__EXERCISE DETAILS__
Write out each line of the material below exactly as given.

DATA TO EXAMINE below:

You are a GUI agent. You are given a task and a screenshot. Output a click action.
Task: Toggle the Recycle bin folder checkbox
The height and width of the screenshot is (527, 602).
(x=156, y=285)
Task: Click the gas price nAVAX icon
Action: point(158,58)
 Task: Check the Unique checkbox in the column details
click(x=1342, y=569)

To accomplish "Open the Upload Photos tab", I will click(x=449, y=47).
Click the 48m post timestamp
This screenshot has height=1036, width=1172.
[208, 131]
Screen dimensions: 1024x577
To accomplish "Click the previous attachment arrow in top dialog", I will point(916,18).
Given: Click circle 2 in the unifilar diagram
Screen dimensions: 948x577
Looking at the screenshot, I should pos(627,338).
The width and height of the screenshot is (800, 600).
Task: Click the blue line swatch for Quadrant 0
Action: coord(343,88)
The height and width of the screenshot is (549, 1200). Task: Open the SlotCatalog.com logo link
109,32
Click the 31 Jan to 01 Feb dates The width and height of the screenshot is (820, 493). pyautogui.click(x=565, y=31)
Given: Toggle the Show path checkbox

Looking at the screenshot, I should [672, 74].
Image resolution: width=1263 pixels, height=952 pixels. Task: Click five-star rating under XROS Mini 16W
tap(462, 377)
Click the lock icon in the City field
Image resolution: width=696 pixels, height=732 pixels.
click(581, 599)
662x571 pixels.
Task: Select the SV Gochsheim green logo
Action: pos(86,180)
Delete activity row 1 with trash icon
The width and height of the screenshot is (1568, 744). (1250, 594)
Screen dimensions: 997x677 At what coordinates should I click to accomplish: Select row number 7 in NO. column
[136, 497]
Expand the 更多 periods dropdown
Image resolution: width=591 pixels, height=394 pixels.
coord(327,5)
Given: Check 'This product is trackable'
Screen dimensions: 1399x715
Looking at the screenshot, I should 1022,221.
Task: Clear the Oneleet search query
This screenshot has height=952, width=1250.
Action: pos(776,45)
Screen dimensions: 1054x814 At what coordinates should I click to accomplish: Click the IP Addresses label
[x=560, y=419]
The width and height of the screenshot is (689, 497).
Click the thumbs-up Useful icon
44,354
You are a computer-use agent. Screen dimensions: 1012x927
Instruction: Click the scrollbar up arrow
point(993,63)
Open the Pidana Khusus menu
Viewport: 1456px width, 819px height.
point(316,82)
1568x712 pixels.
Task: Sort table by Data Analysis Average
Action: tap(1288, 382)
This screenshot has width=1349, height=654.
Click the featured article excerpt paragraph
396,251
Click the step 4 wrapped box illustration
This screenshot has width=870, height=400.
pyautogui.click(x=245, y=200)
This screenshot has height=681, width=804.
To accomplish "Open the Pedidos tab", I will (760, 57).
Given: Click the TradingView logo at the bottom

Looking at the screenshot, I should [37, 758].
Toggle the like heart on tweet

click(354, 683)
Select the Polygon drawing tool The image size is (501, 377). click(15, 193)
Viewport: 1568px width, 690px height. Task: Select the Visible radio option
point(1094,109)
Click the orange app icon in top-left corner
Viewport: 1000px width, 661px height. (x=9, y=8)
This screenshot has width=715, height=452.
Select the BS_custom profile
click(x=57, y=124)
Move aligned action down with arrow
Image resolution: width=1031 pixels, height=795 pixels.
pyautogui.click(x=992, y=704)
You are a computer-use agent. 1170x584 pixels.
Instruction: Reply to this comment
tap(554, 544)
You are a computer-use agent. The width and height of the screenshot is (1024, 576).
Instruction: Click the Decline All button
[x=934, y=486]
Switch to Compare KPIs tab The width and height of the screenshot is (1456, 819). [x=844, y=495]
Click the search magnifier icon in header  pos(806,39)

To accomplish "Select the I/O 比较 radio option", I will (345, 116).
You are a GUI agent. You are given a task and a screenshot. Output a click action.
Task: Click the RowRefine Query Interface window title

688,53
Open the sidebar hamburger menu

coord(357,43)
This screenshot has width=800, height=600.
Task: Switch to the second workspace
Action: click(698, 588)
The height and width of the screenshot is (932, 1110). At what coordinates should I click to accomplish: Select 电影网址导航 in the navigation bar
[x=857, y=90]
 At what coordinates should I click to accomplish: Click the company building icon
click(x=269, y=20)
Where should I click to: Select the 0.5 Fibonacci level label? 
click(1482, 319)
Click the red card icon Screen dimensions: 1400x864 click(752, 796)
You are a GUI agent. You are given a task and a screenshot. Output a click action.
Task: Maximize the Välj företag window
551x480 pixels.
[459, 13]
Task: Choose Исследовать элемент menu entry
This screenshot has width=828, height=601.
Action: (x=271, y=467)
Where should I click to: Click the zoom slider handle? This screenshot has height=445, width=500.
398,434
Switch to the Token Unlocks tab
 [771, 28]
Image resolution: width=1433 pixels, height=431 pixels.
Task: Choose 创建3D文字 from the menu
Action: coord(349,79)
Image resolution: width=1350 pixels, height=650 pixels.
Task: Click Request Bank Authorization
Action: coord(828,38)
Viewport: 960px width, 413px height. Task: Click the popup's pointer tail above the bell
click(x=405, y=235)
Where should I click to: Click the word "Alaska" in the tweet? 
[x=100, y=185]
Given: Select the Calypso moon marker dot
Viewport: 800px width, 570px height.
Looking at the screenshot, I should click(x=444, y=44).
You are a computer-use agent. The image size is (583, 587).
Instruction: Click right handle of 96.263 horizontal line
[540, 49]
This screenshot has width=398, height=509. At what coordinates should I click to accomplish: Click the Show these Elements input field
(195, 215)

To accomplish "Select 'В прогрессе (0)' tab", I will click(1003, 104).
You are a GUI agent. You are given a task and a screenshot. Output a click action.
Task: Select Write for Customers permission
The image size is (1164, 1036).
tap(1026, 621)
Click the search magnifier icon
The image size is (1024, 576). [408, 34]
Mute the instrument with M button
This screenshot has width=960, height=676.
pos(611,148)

End of DATA TO EXAMINE.

__SOLUTION TO THIS TASK__
You are a GUI agent. You are given a task and a screenshot. Output a click action.
Task: Toggle the Recycle bin folder checkbox
The height and width of the screenshot is (527, 602).
(x=156, y=285)
Task: Click the gas price nAVAX icon
Action: point(158,58)
 Task: Check the Unique checkbox in the column details
click(x=1342, y=569)

To accomplish "Open the Upload Photos tab", I will click(x=449, y=47).
Click the 48m post timestamp
This screenshot has height=1036, width=1172.
[208, 131]
Screen dimensions: 1024x577
To accomplish "Click the previous attachment arrow in top dialog", I will point(916,18).
Given: Click circle 2 in the unifilar diagram
Screen dimensions: 948x577
Looking at the screenshot, I should pos(627,338).
The width and height of the screenshot is (800, 600).
Task: Click the blue line swatch for Quadrant 0
Action: coord(343,88)
The height and width of the screenshot is (549, 1200). Task: Open the SlotCatalog.com logo link
109,32
Click the 31 Jan to 01 Feb dates The width and height of the screenshot is (820, 493). pyautogui.click(x=565, y=31)
Given: Toggle the Show path checkbox

Looking at the screenshot, I should [672, 74].
Image resolution: width=1263 pixels, height=952 pixels. Task: Click five-star rating under XROS Mini 16W
tap(462, 377)
Click the lock icon in the City field
Image resolution: width=696 pixels, height=732 pixels.
click(581, 599)
662x571 pixels.
Task: Select the SV Gochsheim green logo
Action: pos(86,180)
Delete activity row 1 with trash icon
The width and height of the screenshot is (1568, 744). (1250, 594)
Screen dimensions: 997x677 At what coordinates should I click to accomplish: Select row number 7 in NO. column
[136, 497]
Expand the 更多 periods dropdown
Image resolution: width=591 pixels, height=394 pixels.
coord(327,5)
Given: Check 'This product is trackable'
Screen dimensions: 1399x715
Looking at the screenshot, I should 1022,221.
Task: Clear the Oneleet search query
This screenshot has height=952, width=1250.
Action: pos(776,45)
Screen dimensions: 1054x814 At what coordinates should I click to accomplish: Click the IP Addresses label
[x=560, y=419]
The width and height of the screenshot is (689, 497).
Click the thumbs-up Useful icon
44,354
You are a computer-use agent. Screen dimensions: 1012x927
Instruction: Click the scrollbar up arrow
point(993,63)
Open the Pidana Khusus menu
Viewport: 1456px width, 819px height.
point(316,82)
1568x712 pixels.
Task: Sort table by Data Analysis Average
Action: tap(1288, 382)
This screenshot has width=1349, height=654.
Click the featured article excerpt paragraph
396,251
Click the step 4 wrapped box illustration
This screenshot has width=870, height=400.
pyautogui.click(x=245, y=200)
This screenshot has height=681, width=804.
To accomplish "Open the Pedidos tab", I will (760, 57).
Given: Click the TradingView logo at the bottom

Looking at the screenshot, I should [37, 758].
Toggle the like heart on tweet

click(354, 683)
Select the Polygon drawing tool The image size is (501, 377). click(15, 193)
Viewport: 1568px width, 690px height. Task: Select the Visible radio option
point(1094,109)
Click the orange app icon in top-left corner
Viewport: 1000px width, 661px height. (x=9, y=8)
This screenshot has width=715, height=452.
Select the BS_custom profile
click(x=57, y=124)
Move aligned action down with arrow
Image resolution: width=1031 pixels, height=795 pixels.
pyautogui.click(x=992, y=704)
You are a computer-use agent. 1170x584 pixels.
Instruction: Reply to this comment
tap(554, 544)
You are a computer-use agent. The width and height of the screenshot is (1024, 576).
Instruction: Click the Decline All button
[x=934, y=486]
Switch to Compare KPIs tab The width and height of the screenshot is (1456, 819). [x=844, y=495]
Click the search magnifier icon in header  pos(806,39)

To accomplish "Select the I/O 比较 radio option", I will (345, 116).
You are a GUI agent. You are given a task and a screenshot. Output a click action.
Task: Click the RowRefine Query Interface window title

688,53
Open the sidebar hamburger menu

coord(357,43)
This screenshot has width=800, height=600.
Task: Switch to the second workspace
Action: click(698, 588)
The height and width of the screenshot is (932, 1110). At what coordinates should I click to accomplish: Select 电影网址导航 in the navigation bar
[x=857, y=90]
 At what coordinates should I click to accomplish: Click the company building icon
click(x=269, y=20)
Where should I click to: Select the 0.5 Fibonacci level label? 
click(1482, 319)
Click the red card icon Screen dimensions: 1400x864 click(752, 796)
You are a GUI agent. You are given a task and a screenshot. Output a click action.
Task: Maximize the Välj företag window
551x480 pixels.
[459, 13]
Task: Choose Исследовать элемент menu entry
This screenshot has width=828, height=601.
Action: (x=271, y=467)
Where should I click to: Click the zoom slider handle? This screenshot has height=445, width=500.
398,434
Switch to the Token Unlocks tab
 [771, 28]
Image resolution: width=1433 pixels, height=431 pixels.
Task: Choose 创建3D文字 from the menu
Action: coord(349,79)
Image resolution: width=1350 pixels, height=650 pixels.
Task: Click Request Bank Authorization
Action: coord(828,38)
Viewport: 960px width, 413px height. Task: Click the popup's pointer tail above the bell
click(x=405, y=235)
Where should I click to: Click the word "Alaska" in the tweet? 
[x=100, y=185]
Given: Select the Calypso moon marker dot
Viewport: 800px width, 570px height.
Looking at the screenshot, I should click(x=444, y=44).
You are a computer-use agent. The image size is (583, 587).
Instruction: Click right handle of 96.263 horizontal line
[540, 49]
This screenshot has width=398, height=509. At what coordinates should I click to accomplish: Click the Show these Elements input field
(195, 215)

To accomplish "Select 'В прогрессе (0)' tab", I will click(1003, 104).
You are a GUI agent. You are given a task and a screenshot. Output a click action.
Task: Select Write for Customers permission
The image size is (1164, 1036).
tap(1026, 621)
Click the search magnifier icon
The image size is (1024, 576). [408, 34]
Mute the instrument with M button
This screenshot has width=960, height=676.
pos(611,148)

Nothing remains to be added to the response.